The new bulletin from the Covid-19 Observatory of the Oswaldo Cruz Foundation (Fiocruz) on the disease in Brazil, released this Friday, 29, pointed out that cases, hospitalizations and deaths are fallingmore alert than pandemic is not over and that there is a need to increase vaccination coverage in some parts of the country, as it is still uneven. The entity highlights the importance of improving booster dose rates, citing the states of Amapá and Roraima, where the population with the third dose is 12%.
In the last two epidemiological weeks, between 10 and 23 April, there was a 36% drop in the number of cases of the disease compared to the period from 27 March to 9 April. Deaths have stabilized at an average of 100 per day, a rate similar to that detected in April 2020, but there was a 43% drop from the previous two weeks.
Fiocruz recommended that states with low rates of immunized population maintain protective measures, such as use of masks indoors e vaccination passport requirement in public transport, workplaces and public buildings. Another guideline is that initiatives to change the status of the pandemic are based on short, medium and long-term action plans.

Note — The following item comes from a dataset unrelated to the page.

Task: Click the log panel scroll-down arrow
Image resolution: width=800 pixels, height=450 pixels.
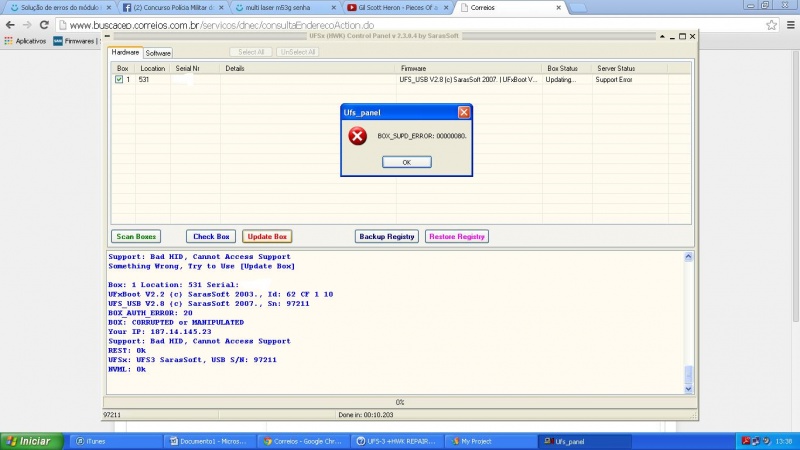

According to the bulletin, São Paulo is the state that stands out in terms of the percentage of people vaccinated according to the size of the population. 89.8% of the inhabitants are protected with the first dose, 85.2% with the second and 50.6% with the third. Amapá and Roraima are at the opposite extreme, accounting for less than 65% with the first, 50% with the second and 12% with the reinforcement.
“It is still necessary to expand the second dose and invest in age groups that have lower adherence to the application of the vaccine. In addition, it is essential to reinforce the importance and need for the third dose, which cannot be seen only as an extra dose”, informs the document.
The recommendations given by the scientists for the next stages of the pandemic are: strengthening the capacity of field epidemiology teams, introducing surveillance strategies for Acute Respiratory Syndromes (SRG), including Covid-19, and strengthening genomic surveillance for the detection and characterization of new variants.